◆ Trecho do documento

O STF acertou em manter o modelo de que só os aprovados pelas provas da OAB podem exercer a advocacia?

Publicado em   30/out/2011
por  Caio Hostilio

Diante da polêmica em torno da prova de acesso a OAB, cujo teste foi efetuado hoje em 162 municípios brasileiros, eu resolvi republicar o artigo, “Faculdade de Direito: O que aconteceu?”, para uma revista especializada em educação superior, no dia 10 maio do corrente ano. Vale ler e observar o quanto o curso de direito se deixou levar pelos descasos praticados nas universidades brasileiras…

Para reflexão de magistrados, juristas, advogados, professores e alunos do curso de direito

Falar sobre o curso de Direito, sem antes comentar a história da Faculdade de Direito no Brasil, é deixar de lado uma trajetória rica e, principalmente, de sua importância na vida social, política e econônica dos brasileiros nesses quase dois séculos de existência.

Direito pode ser considerado como a ciência mãe das ciências sociais, que foi institucionalizado no Brasil através do projeto de 31 de agosto de 1826. Quem teve esse privilégio em receber as primeiras Faculdades de Direito foram as cidades de São Paulo e Olinda/PE. O Império escolheu essas duas cidades por suas situações geográficas, pois assim atenderia o Sul e o Norte do país.

Vale ressaltar que a história do Direito no Brasil é muito rica, com passado na essência do “belo”, mas, cá pra nós, eu tenho minhas dúvidas se existem muitos motivos para comemorações no presente… Principalmente no que tange seu descaso com as universidades brasileiras e, principalmente, com o fraco rendimento do curso, que perdeu o bonde da história, cujas dificuldades vão da redação de uma simples petição inicial ao comportamento num tribunal do júri.

Voltando ao passado, pode-se dizer longínquo, Direito sempre teve personalidades importantíssimas, em vários aspectos. Tanto na atuação política e social brasileira, quanto na vida literária do País (podemos citar, por exemplo, Castro Alves, Capistrano de Abreu, Silvio Romero, Tobias Barreto, Joaquim Nabuco, entre muitos outros).

Hoje, as faculdades de Direito não vemos mais os tempos áureo da mãe das ciências sociais. Na atualidade, os professores acham que não há necessidade de fazer uma pós-graduação em Metodologia do Ensino Superior por achar que são conhecedores da matéria. Só que esquecem que podem ser conhecedores da matéria pra ele e não para transmitir, pois desconhece por completo métodos didáticos. Aí está um dos porquês que os formandos estão saindo das faculdades sem nenhuma expressão política, social e literária, beirando a nulidade alienada.

Entradas salvas
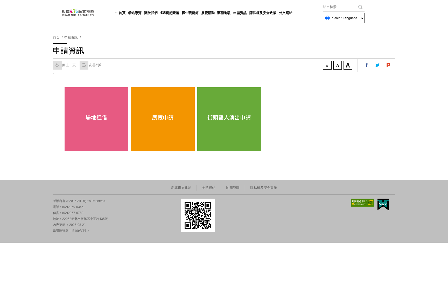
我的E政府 (383, 204)
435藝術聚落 (169, 13)
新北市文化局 (181, 188)
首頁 (122, 13)
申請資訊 (240, 13)
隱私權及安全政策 (262, 13)
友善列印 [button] (95, 65)
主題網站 (208, 188)
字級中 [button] (338, 65)
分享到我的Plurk (388, 65)
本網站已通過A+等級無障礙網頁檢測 (362, 203)
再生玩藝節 (190, 13)
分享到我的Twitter (377, 65)
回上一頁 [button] (69, 65)
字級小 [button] (327, 65)
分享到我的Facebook (366, 65)
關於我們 (151, 13)
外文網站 (285, 13)
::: (116, 13)
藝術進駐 (224, 13)
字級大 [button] (348, 65)
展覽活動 (208, 13)
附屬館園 (233, 188)
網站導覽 (135, 13)
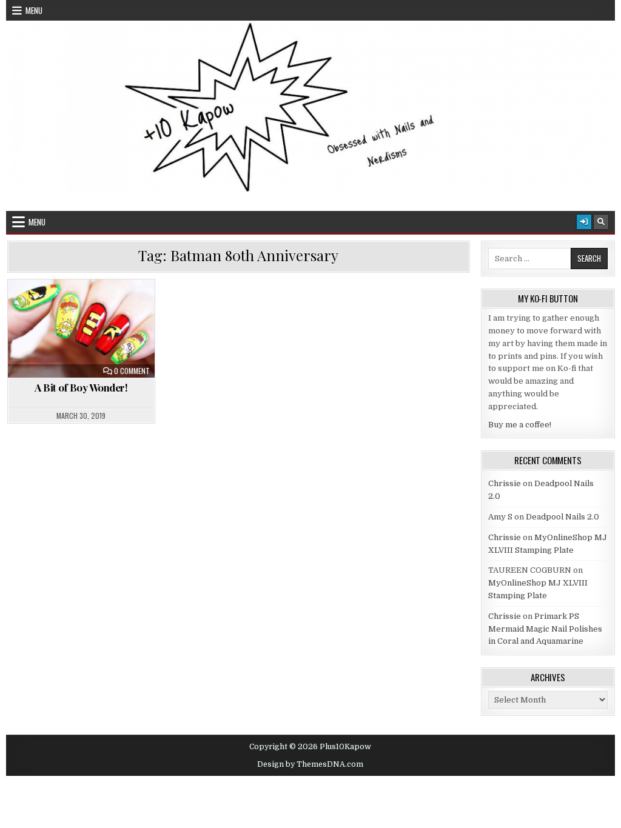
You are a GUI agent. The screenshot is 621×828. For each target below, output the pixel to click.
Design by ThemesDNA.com (310, 764)
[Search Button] (601, 222)
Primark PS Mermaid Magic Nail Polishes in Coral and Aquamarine (545, 629)
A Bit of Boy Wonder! (81, 387)
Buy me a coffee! (519, 424)
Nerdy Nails (57, 334)
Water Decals (86, 347)
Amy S (500, 516)
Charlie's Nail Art (109, 309)
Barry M (43, 309)
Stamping (115, 334)
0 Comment (132, 371)
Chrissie (504, 483)
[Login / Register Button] (584, 222)
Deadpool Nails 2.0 (562, 516)
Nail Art (107, 321)
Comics (60, 321)
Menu (33, 10)
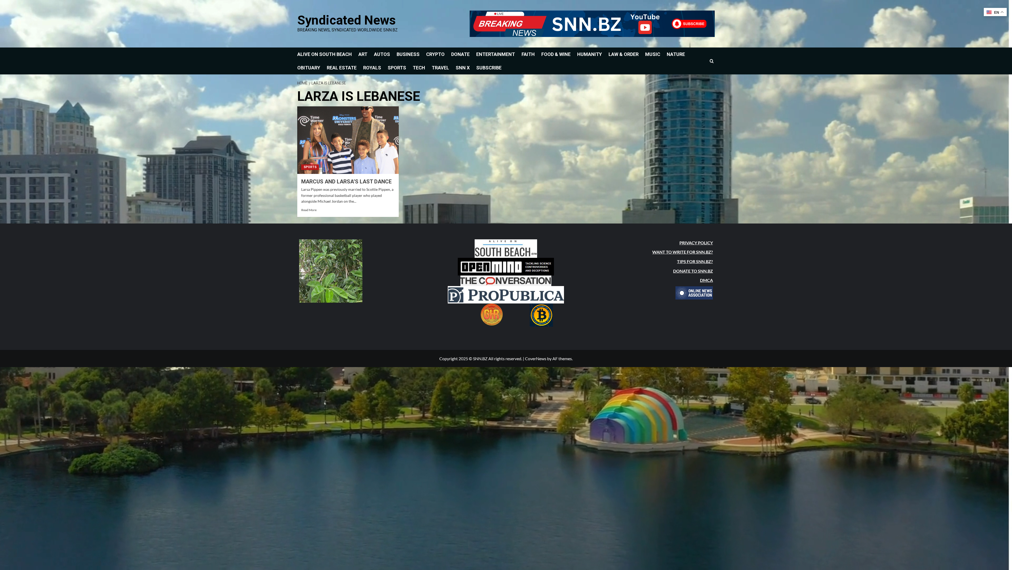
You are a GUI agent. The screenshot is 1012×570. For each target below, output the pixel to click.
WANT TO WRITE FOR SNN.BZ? (682, 251)
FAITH (528, 54)
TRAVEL (440, 67)
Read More (309, 210)
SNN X (463, 67)
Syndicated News (346, 20)
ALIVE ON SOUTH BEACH (324, 54)
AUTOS (382, 54)
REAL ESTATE (342, 67)
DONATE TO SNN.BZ (693, 270)
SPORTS (397, 67)
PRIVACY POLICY (696, 242)
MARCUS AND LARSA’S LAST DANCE (346, 181)
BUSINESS (408, 54)
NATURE (676, 54)
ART (362, 54)
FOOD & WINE (556, 54)
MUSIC (652, 54)
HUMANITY (589, 54)
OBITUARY (308, 67)
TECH (419, 67)
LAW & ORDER (624, 54)
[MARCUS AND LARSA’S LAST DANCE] (348, 140)
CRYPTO (435, 54)
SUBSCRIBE (489, 67)
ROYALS (372, 67)
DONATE (460, 54)
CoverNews (535, 358)
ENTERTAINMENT (495, 54)
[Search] (711, 61)
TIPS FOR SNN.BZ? (695, 261)
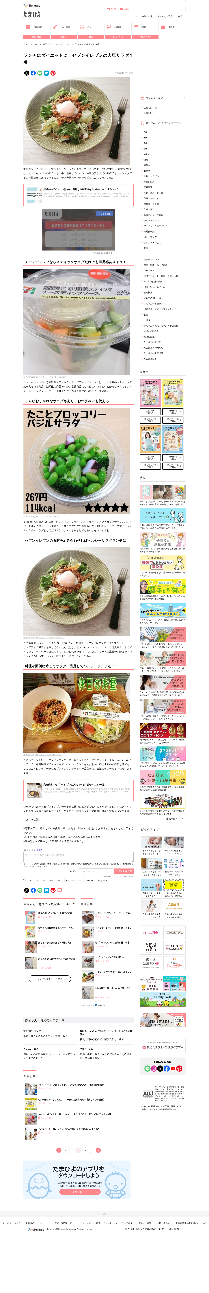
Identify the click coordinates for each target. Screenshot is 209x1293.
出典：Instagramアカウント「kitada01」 (41, 516)
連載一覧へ (172, 818)
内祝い (127, 9)
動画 (146, 248)
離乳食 (144, 27)
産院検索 (148, 292)
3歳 (51, 881)
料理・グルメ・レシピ (73, 881)
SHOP (114, 9)
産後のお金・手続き (153, 214)
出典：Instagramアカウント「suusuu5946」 (43, 637)
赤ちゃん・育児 (165, 16)
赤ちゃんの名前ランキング (157, 303)
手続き (147, 320)
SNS (91, 37)
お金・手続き (65, 27)
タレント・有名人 (152, 242)
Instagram (89, 881)
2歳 (44, 881)
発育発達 (148, 187)
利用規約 (30, 1223)
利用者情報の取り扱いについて (191, 1223)
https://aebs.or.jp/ (161, 1101)
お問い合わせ (163, 1223)
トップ (26, 44)
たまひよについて (152, 259)
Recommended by (88, 1005)
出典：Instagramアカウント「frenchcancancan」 (45, 376)
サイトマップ (84, 1223)
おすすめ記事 (102, 881)
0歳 (30, 881)
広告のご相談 (144, 1223)
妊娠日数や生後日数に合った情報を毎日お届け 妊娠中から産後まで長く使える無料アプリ (80, 1184)
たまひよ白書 (150, 358)
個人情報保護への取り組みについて (144, 1229)
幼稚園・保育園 (151, 203)
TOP (134, 16)
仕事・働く (149, 209)
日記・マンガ (150, 236)
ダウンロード (80, 1191)
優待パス (172, 27)
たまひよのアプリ (152, 342)
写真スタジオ (145, 37)
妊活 (180, 16)
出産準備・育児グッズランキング (160, 309)
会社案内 (174, 1229)
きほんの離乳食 (151, 331)
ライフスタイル (151, 220)
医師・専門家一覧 (63, 1223)
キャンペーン (118, 37)
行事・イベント (151, 198)
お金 (146, 314)
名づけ (90, 27)
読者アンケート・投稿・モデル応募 (161, 275)
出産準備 (117, 27)
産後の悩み (149, 181)
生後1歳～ (149, 113)
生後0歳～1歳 (150, 107)
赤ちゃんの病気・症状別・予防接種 (161, 325)
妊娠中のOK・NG (152, 297)
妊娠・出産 (147, 16)
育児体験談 (149, 231)
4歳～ (59, 881)
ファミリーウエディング (155, 225)
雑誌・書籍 (36, 37)
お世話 (147, 170)
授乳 (146, 159)
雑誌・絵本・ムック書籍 (155, 264)
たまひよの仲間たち (153, 347)
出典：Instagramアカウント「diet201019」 (42, 754)
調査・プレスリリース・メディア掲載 (114, 1223)
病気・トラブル (151, 176)
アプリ (63, 37)
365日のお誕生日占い (154, 281)
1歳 (37, 881)
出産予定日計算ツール (154, 286)
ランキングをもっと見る (49, 978)
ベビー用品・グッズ (153, 192)
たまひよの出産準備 (153, 353)
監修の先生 (149, 336)
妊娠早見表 (38, 27)
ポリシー (44, 1223)
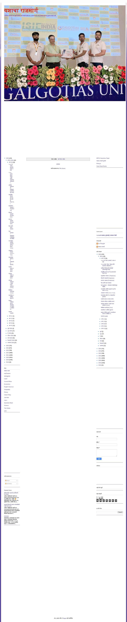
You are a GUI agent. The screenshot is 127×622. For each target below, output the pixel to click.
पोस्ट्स (8, 480)
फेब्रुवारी (102, 343)
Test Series (7, 408)
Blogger (64, 618)
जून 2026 (10, 331)
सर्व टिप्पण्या (9, 483)
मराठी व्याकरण (7, 373)
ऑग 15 (11, 318)
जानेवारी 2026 (11, 342)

◆ Problemas a resolver
(1) Quais personalidades o texto sobre o curso de Direito cita como exemplos de atuação na vida literária do País?
(2) Na listagem, comece pela primeira linha e pare depois da linha que contém "網站導覽 (135, 13)". Reescreva esse trecho trocando "[button]" por "[botão]" e deixe as imagens de fora.
O texto e a listagem não têm nenhuma relação entre si.

◆ Respostas às tarefas
(1) Castro Alves, Capistrano de Abreu, Silvio Romero, Tobias Barreto e Joaquim Nabuco.

(2)
我的E政府 (383, 204)
435藝術聚落 (169, 13)
新北市文化局 (181, 188)
首頁 (122, 13)
申請資訊 (240, 13)
隱私權及安全政策 (262, 13)
友善列印 [botão] (95, 65)
主題網站 (208, 188)
字級中 [botão] (338, 65)
分享到我的Plurk (388, 65)
本網站已通過A+等級無障礙網頁檢測 (362, 203)
再生玩藝節 (190, 13)
分享到我的Twitter (377, 65)
回上一頁 [botão] (69, 65)
字級小 [botão] (327, 65)
分享到我的Facebook (366, 65)
關於我們 (151, 13)
外文網站 (285, 13)
::: (116, 13)
藝術進駐 (224, 13)
字級大 [botão] (348, 65)
展覽活動 (208, 13)
附屬館園 (233, 188)
網站導覽 (135, 13)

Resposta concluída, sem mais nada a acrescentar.